### Trecho do texto

O professor Vicente Greco Filho proferiu a palestra “Delação premiada como meio de prova – limites e validade”, na EPM, no último dia 14. A exposição fez parte do seminário Aspectos processuais da repressão aos crimes econômicos e teve a participação da juíza Elaine Cristina Monteiro Cavalcante, coordenadora do seminário.

 

Vicente Greco tratou de questões e problemas atuais sobre a delação ou colaboração premiada, instituto previsto no inciso I do artigo 3º e regrada nos artigos 4º a 7º da Lei 12.850/2013 – que define organização criminosa e dispõe sobre os meios de obtenção da prova, infrações penais correlatas e o procedimento criminal –, definido pelo palestrante como “um incidente probatório com efeitos penais e/ou processuais penais”.

 

Ele observou que, de acordo com o artigo 4º da normativa, entre os efeitos do instituto estão o perdão judicial, a redução ou substituição da pena e abrandamento dos requisitos da progressão do cumprimento da pena, desde que da colaboração advenha um ou mais dos seguintes resultados: a identificação dos demais coautores e partícipes da organização criminosa e das infrações penais por eles praticadas; a revelação da estrutura hierárquica e da divisão de tarefas; a prevenção de infrações penais decorrentes das atividades; a recuperação total ou parcial do produto ou do proveito das infrações penais praticadas; a localização de eventual vítima com a sua integridade física preservada.

 

“A colaboração premiada também pode ser vista como um abrandamento do princípio da necessidade e indisponibilidade da ação penal pública”, comentou o professor.

### Extrato de dados
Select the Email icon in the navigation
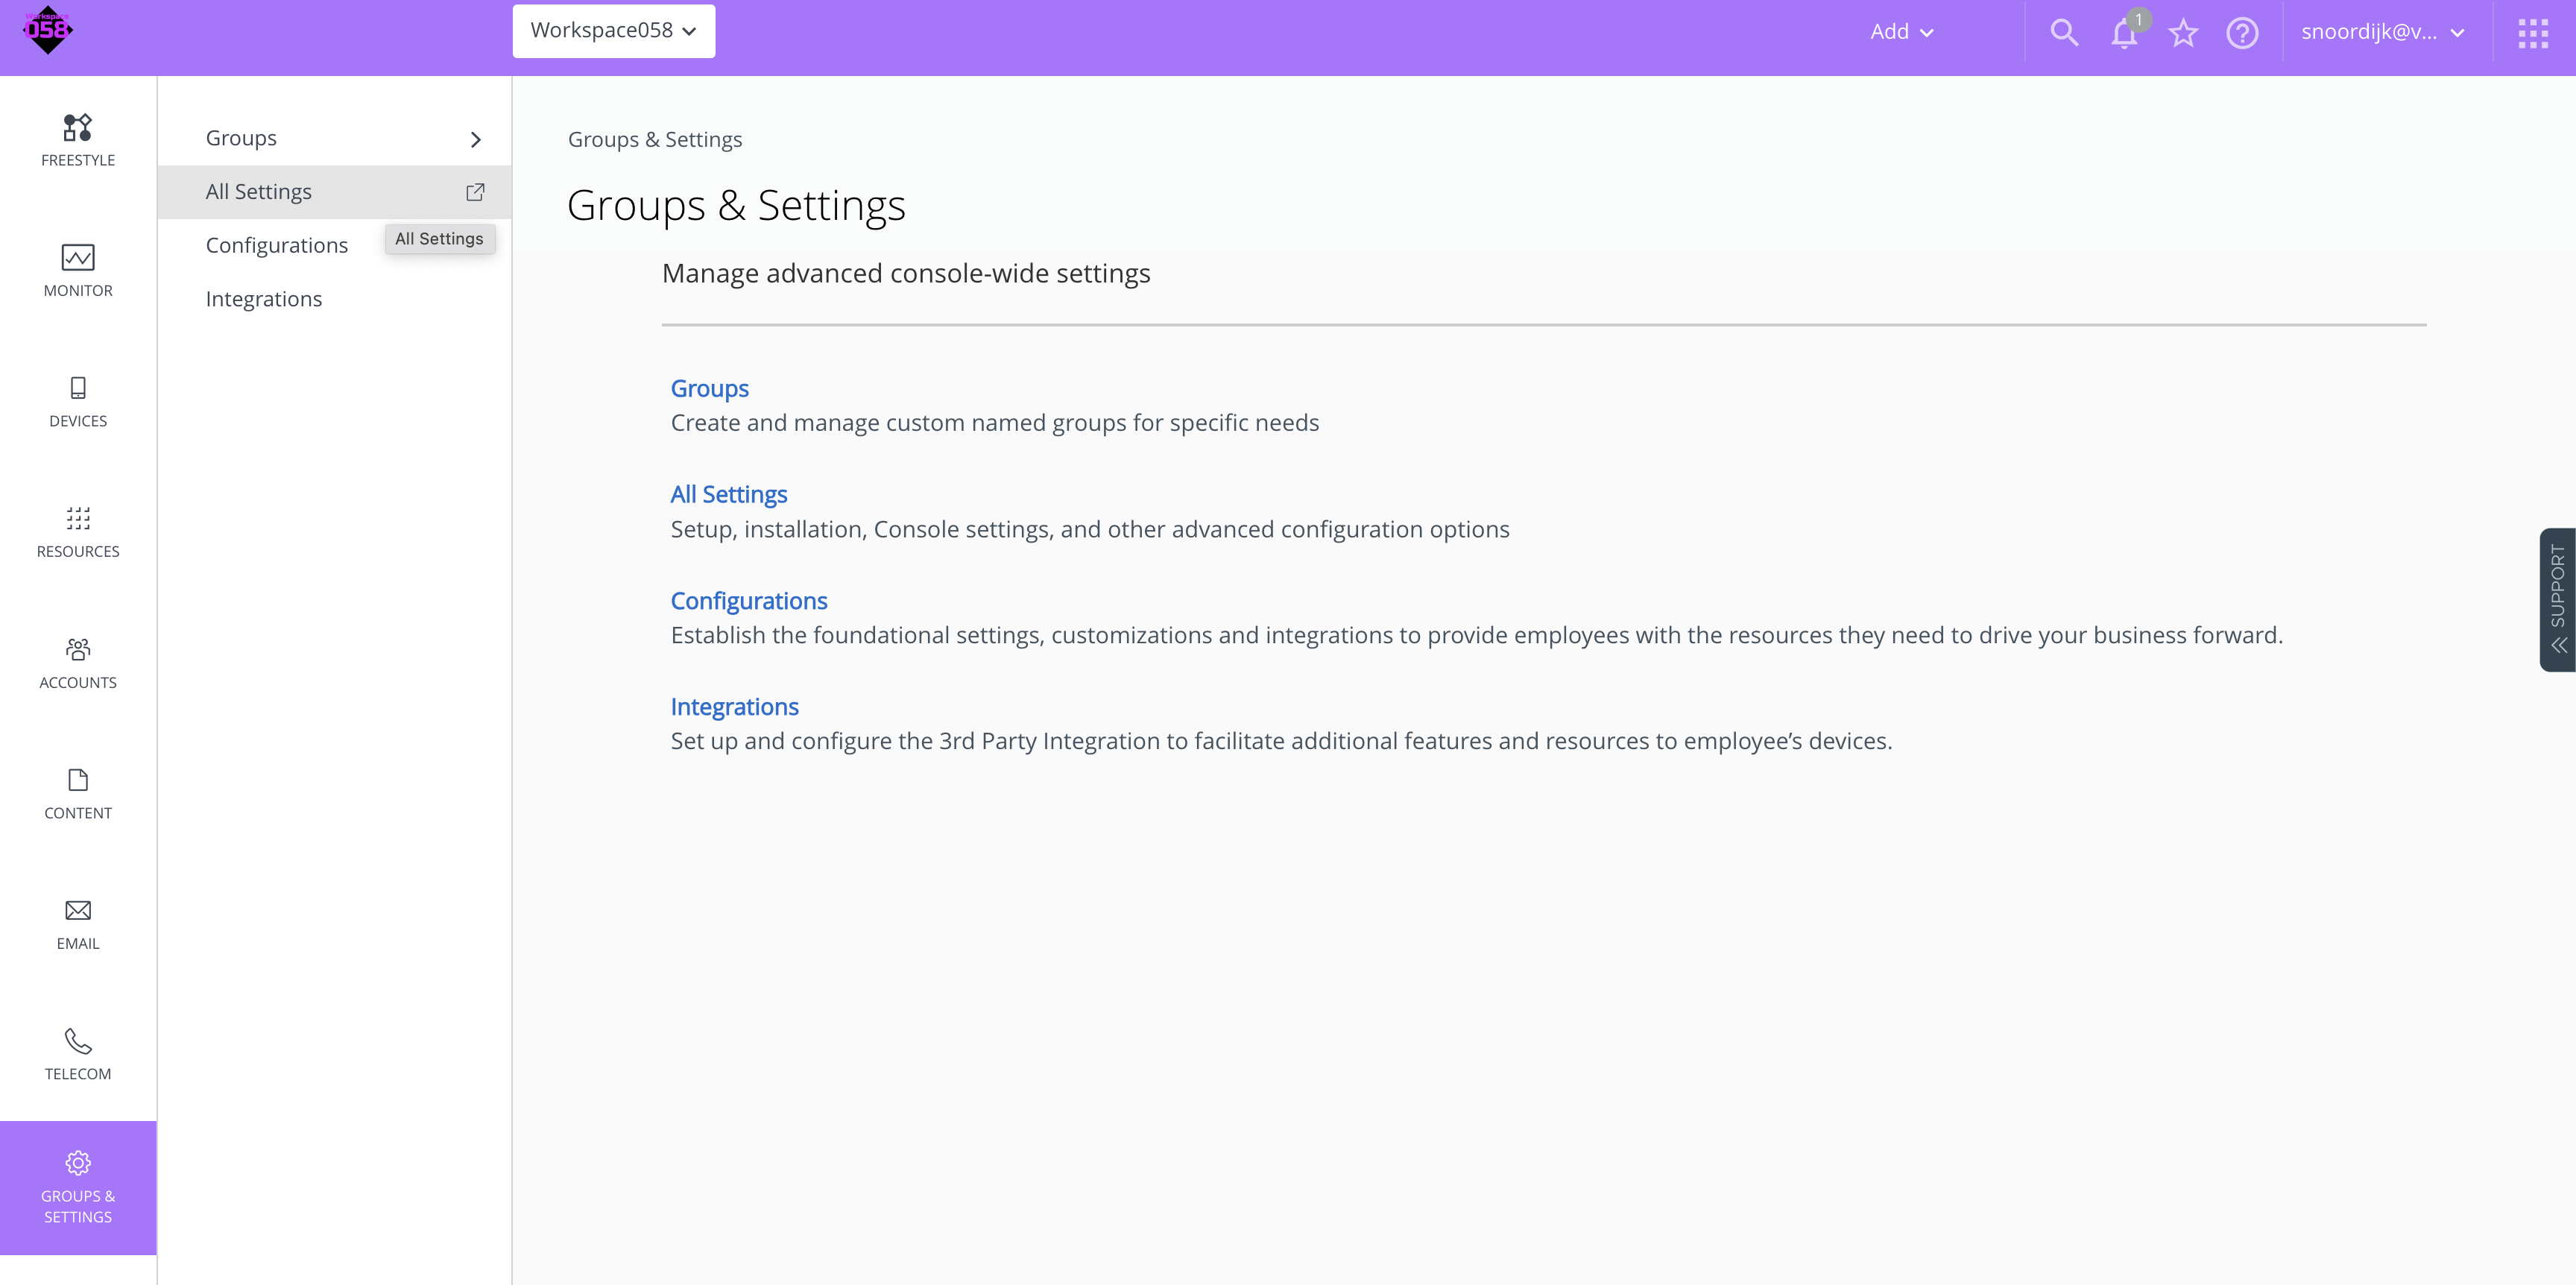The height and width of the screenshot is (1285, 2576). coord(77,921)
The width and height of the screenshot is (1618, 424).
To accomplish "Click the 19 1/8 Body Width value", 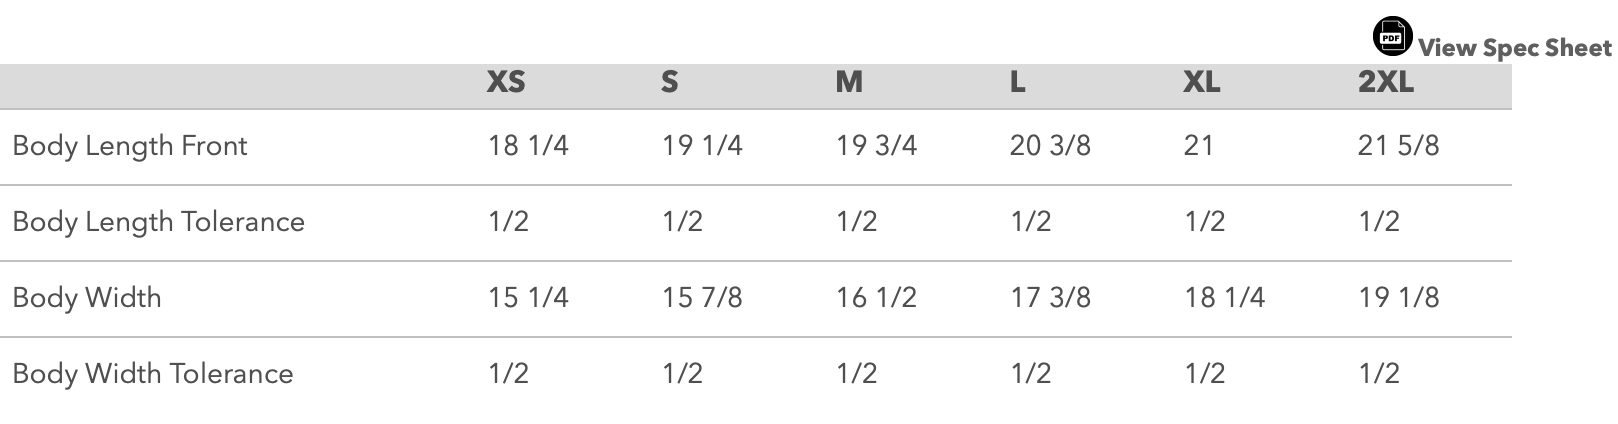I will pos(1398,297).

* * *

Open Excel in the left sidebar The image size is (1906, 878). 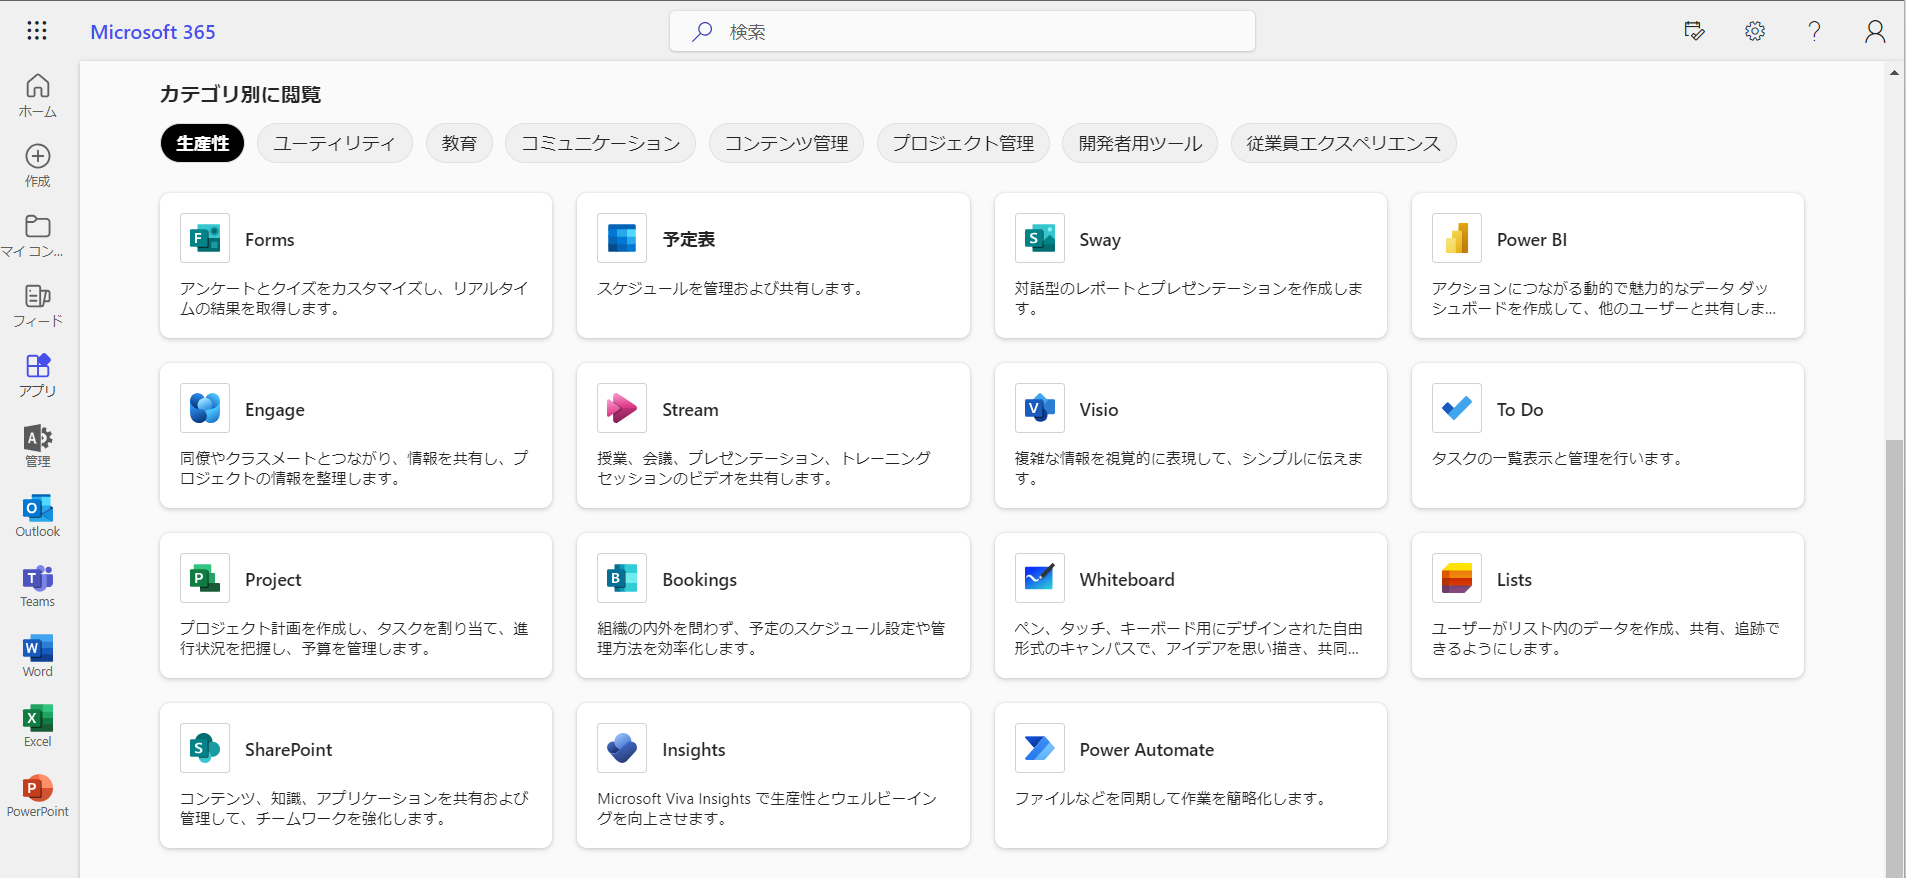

### A fazer
- 1) No texto sobre a palestra de delação premiada, quais resultados da colaboração o artigo 4º exige para que o instituto produza seus efeitos? Liste todos.
- 2) Diga se cada afirmação concorda com o texto sobre a palestra de delação premiada e cite as palavras do texto que decidem.
(a) A palestra foi proferida no dia 14.
(b) A juíza Elaine Cristina Monteiro Cavalcante foi a palestrante.
(c) A colaboração premiada é regrada nos artigos 4º a 7º da Lei 12.850/2013.
- 3) Dê seguimento ao texto sobre a palestra de delação premiada a partir do ponto em que ele termina.
A listagem não tem relação com o texto sobre a palestra de delação premiada.

### Respostas por tarefa
- 1)
- A identificação dos demais coautores e partícipes da organização criminosa e das infrações penais por eles praticadas
- A revelação da estrutura hierárquica e da divisão de tarefas
- A prevenção de infrações penais decorrentes das atividades
- A recuperação total ou parcial do produto ou do proveito das infrações penais praticadas
- A localização de eventual vítima com a sua integridade física preservada

- 2)
(a) Sim: "na EPM, no último dia 14".
(b) Não: "teve a participação da juíza Elaine Cristina Monteiro Cavalcante, coordenadora do seminário".
(c) Sim: "regrada nos artigos 4º a 7º da Lei 12.850/2013".

- 3)
A seguir, lembrou os antecedentes legais do instituto. Asseverou que, desde a Lei 9.099/95 – que dispõe sobre os Juizados Especiais Cíveis e Criminais –, já se falava em acordo, transação penal e suspensão do processo mediante concordância das partes.

 

Também recordou que, antes do advento da Lei dos Juizados Especiais (Lei 7.492/86) – que define os crimes contra o sistema financeiro nacional – já se referia a uma redução de pena na hipótese daquele que denunciasse e revelasse os pormenores de operações criminosas. Falou igualmente sobre a Lei de Drogas (Lei 11.343/2006), que traz um artigo relativo à possibilidade de um benefício penal em função da revelação de dados em troca de uma redução da pena.

 

Vicente Greco referiu como origem internacional da colaboração premiada os sistemas norte-americano e italiano. Nesse sentido, comentou a figura processual dos pentiti ou arrependidos, que possibilitou ao sistema judiciário italiano o desmonte de uma parcela da organização criminosa naquele país.

 

Adiante, comentou a natureza conceitual fechada e aberta da colaboração premiada. “Embora a lei defina a organização criminosa, deixou em aberto ou utilizou-se de alguns conceitos fluidos, a serem integrados pelo juiz nos casos concretos”, assinalou o palestrante. Também lembrou que a colaboração premiada é retratável, hipótese que não pode mais ser usada contra o acusado, resgatando-se a presunção de inocência.

 

“Não há dúvida que a organização criminosa, enquanto entidade paralela ao Estado, movimenta o grande número da criminalidade. Hoje, o criminoso isolado e eventual é raro”, afirmou o palestrante. E lembrou, sob este prisma, que a face mais visível da organização criminosa é o tráfico de drogas, cuja prática tem responsabilizado o maior número de sentenciados do sistema penitenciário, mas também assinalou a organização criminosa em torno do furto, “que está ligado ao receptador, ao desmanche, ao distribuidor, etc.”.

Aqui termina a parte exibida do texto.